In the previous exercise, we used a playbook job template to generate a Leapp pre-upgrade report on each of our three tier app servers. Now we need to review the findings listed in those reports. There are a number of different ways that we can access the reports. Let’s review these and consider the pros and cons:
If we we’re using the Leapp framework to manually upgrade just a single RHEL host, we could simply get to a shell prompt on the host and look at the local report file output. In Exercise 1.1, Step 2, we learned how to open an ssh session to one of our three tier app servers. Follow those steps and after logging in, use this command to review the local Leapp pre-upgrade report file:
less /var/log/leapp/leapp-report.txt
This is a “quick and dirty” way to review the report, but doesn’t scale if you need to review reports for a large number of hosts.
Note
Use the up and down arrow keys to scroll through the file and type
q
when you are ready to quit theless
command.
If your RHEL hosts are registered to Red Hat Insights, you can see the Leapp pre-upgrade reports on your Insights console. The three tier app servers provisioned for this workshop are not registered to Insights, so we can’t demonstrate this here. Read the blog article Take the unknowns out of RHEL upgrades with Red Hat Insights to see an example of how Insights can be used to review and manage Leapp pre-upgrades.
RHEL includes an optional administration web console based on Cockpit that we call the RHEL Web Console. We will explore how to review the Leapp pre-upgrade reports using the RHEL Web Console in the next step of this exercise.
In addition to writing the plain text leapp-report.txt
file, Leapp also generates a JSON format leapp-report.json
file. This file includes the same report results as the plain text file, but in JSON format which is perfect for being ingested by log management tools like Elastic/Kibana or Splunk. Many large enterprises will push their pre-upgrade report data to one of these tools to develop their own custom dashboards that can filter reports by environment (e.g., Dev/Test/Prod), location, app ID, owning team, etc.
For this workshop, we will be using the RHEL Web Console to access the Leapp pre-upgrade reports we generated.

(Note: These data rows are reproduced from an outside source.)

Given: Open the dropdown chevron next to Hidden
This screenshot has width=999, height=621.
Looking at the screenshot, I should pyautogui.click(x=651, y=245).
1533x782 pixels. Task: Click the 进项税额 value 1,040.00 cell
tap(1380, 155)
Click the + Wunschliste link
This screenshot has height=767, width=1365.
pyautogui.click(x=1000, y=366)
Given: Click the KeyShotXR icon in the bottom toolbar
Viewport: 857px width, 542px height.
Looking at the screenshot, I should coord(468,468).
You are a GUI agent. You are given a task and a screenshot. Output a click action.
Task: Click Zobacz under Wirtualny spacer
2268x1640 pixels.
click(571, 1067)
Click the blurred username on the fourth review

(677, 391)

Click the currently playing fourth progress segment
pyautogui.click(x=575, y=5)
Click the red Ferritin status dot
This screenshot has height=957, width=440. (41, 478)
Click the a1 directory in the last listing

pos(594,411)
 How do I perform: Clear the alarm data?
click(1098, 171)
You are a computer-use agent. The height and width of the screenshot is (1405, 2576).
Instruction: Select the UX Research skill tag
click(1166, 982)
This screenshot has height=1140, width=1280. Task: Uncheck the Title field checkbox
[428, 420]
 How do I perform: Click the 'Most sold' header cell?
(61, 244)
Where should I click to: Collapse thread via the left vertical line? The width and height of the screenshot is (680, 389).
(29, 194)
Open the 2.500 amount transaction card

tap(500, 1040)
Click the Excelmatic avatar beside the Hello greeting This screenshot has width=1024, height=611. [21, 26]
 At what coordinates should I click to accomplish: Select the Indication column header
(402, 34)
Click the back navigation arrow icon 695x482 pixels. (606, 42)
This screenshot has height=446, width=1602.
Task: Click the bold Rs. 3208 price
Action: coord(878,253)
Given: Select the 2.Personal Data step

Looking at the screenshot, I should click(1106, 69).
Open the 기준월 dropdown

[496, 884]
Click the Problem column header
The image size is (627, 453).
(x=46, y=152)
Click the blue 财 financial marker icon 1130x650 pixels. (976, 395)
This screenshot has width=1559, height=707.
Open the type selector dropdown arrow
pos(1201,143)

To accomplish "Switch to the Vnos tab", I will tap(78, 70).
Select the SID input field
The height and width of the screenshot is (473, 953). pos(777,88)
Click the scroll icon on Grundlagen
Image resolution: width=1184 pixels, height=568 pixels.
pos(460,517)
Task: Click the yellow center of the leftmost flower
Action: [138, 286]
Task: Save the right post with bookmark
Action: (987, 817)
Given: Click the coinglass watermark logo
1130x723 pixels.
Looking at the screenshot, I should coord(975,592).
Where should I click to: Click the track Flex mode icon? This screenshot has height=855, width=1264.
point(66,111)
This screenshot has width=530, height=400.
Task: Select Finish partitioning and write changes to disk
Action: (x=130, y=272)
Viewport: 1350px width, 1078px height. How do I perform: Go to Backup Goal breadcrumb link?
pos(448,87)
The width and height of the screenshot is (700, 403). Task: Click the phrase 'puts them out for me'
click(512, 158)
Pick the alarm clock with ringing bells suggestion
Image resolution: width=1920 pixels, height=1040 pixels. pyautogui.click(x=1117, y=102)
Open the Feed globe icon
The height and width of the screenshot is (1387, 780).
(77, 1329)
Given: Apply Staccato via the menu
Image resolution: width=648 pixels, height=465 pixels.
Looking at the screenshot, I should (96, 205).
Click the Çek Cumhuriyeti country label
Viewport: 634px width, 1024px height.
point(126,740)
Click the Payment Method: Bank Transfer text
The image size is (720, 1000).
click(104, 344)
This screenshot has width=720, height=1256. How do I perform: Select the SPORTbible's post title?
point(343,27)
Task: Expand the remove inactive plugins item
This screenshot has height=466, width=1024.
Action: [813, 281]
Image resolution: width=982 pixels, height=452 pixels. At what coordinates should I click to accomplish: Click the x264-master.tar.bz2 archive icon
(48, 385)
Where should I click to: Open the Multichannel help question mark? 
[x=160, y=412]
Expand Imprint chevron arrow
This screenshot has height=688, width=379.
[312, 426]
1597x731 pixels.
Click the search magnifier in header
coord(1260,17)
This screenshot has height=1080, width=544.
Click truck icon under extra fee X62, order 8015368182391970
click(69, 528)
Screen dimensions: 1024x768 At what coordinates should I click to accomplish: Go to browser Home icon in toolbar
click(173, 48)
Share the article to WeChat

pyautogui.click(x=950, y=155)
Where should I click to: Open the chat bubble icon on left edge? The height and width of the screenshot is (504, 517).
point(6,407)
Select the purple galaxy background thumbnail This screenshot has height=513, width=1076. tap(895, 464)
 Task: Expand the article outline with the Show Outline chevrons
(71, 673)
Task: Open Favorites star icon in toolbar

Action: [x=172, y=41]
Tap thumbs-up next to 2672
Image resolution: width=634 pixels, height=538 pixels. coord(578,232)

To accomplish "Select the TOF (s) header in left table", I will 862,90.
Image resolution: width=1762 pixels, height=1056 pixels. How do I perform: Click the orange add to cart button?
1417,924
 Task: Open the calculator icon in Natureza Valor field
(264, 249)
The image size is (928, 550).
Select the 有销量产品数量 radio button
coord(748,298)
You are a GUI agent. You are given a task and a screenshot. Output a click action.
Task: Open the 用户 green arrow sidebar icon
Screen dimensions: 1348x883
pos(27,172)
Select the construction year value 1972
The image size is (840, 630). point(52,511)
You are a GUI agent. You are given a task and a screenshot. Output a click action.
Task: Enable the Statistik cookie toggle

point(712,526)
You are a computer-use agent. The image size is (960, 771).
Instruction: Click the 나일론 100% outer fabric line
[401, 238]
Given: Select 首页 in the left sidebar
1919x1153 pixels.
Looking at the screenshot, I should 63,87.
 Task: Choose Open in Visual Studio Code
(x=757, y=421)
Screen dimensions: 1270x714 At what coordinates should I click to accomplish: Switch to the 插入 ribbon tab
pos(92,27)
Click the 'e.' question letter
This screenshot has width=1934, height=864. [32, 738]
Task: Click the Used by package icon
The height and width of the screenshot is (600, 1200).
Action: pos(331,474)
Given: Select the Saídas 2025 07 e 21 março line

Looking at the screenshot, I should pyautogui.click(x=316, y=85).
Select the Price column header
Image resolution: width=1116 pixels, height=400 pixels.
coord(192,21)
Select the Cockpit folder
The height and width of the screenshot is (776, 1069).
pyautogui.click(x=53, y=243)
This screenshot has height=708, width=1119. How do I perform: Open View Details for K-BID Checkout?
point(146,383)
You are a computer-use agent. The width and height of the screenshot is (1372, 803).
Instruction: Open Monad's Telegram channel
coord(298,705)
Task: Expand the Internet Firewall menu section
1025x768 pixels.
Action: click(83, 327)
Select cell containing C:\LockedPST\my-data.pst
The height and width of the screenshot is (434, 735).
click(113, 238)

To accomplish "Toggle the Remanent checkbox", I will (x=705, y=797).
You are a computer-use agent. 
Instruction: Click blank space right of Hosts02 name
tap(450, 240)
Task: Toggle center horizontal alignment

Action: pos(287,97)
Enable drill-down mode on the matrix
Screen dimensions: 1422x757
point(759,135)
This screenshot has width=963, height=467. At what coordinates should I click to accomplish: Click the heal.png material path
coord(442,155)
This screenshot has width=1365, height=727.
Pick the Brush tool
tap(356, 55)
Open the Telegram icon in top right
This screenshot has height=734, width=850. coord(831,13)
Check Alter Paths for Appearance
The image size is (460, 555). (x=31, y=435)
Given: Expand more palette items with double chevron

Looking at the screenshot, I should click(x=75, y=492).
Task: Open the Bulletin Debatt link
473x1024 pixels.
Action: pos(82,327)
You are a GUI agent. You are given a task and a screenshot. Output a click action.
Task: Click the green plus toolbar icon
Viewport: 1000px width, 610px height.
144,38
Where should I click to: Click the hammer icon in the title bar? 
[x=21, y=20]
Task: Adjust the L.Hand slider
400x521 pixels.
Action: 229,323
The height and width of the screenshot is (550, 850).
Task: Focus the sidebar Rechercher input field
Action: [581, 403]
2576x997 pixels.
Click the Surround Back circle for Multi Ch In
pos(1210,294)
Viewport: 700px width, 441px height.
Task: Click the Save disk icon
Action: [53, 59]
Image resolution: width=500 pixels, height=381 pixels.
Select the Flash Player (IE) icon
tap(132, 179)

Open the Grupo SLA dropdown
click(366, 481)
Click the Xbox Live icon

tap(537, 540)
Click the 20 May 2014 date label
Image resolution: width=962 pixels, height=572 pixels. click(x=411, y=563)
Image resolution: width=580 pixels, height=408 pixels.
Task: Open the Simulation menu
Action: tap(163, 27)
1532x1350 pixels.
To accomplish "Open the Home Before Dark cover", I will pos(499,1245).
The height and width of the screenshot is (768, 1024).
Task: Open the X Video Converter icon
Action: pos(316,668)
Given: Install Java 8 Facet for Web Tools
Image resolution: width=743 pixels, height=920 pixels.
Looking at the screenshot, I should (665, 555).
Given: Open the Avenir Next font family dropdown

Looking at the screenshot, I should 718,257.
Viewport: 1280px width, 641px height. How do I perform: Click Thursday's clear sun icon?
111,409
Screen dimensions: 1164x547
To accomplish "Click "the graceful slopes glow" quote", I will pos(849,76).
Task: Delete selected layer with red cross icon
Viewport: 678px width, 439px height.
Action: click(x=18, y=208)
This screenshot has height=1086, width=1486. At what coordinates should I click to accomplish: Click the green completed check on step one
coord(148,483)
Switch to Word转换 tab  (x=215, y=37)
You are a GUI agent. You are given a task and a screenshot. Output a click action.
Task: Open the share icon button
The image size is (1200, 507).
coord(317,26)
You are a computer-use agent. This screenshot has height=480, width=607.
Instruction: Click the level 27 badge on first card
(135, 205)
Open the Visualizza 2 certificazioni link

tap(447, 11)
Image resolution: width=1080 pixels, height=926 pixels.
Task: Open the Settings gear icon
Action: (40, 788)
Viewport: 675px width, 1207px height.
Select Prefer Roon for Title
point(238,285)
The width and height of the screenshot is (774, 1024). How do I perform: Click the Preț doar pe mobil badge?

Return to the RHEL Web Console browser tab you opened from Exercise 1.1, Step 5. This is the RHEL Web Console of the AAP controller host, but we need to access our three tier app server hosts to see their pre-upgrade reports. Do this by clicking the “student@ansible-1.example.com” box in the top left corner of the RHEL Web Console to reveal the remote host menu. For example:
You can use the remote host menu to navigate to the web consoles of each of your three tier app servers. Try selecting one of your three tier servers now. The RHEL Web Console system overview page will show the operating system version installed. For example, this three tier app server is running RHEL7:
When navigating to different hosts in the RHEL Web Console, look out for the “limited access mode” warning:
If you see this, use the button to switch to administrative access mode before proceeding. A confirmation will appear like this:
Take some time to explore the navigation menus available with the RHEL Web Console of your different three tier app servers. Once you feel comfortable navigating around the console and switching between hosts, move on to the next step where we will look at our first pre-upgrade report.
Now let’s take a look at the report from one of our RHEL7 hosts.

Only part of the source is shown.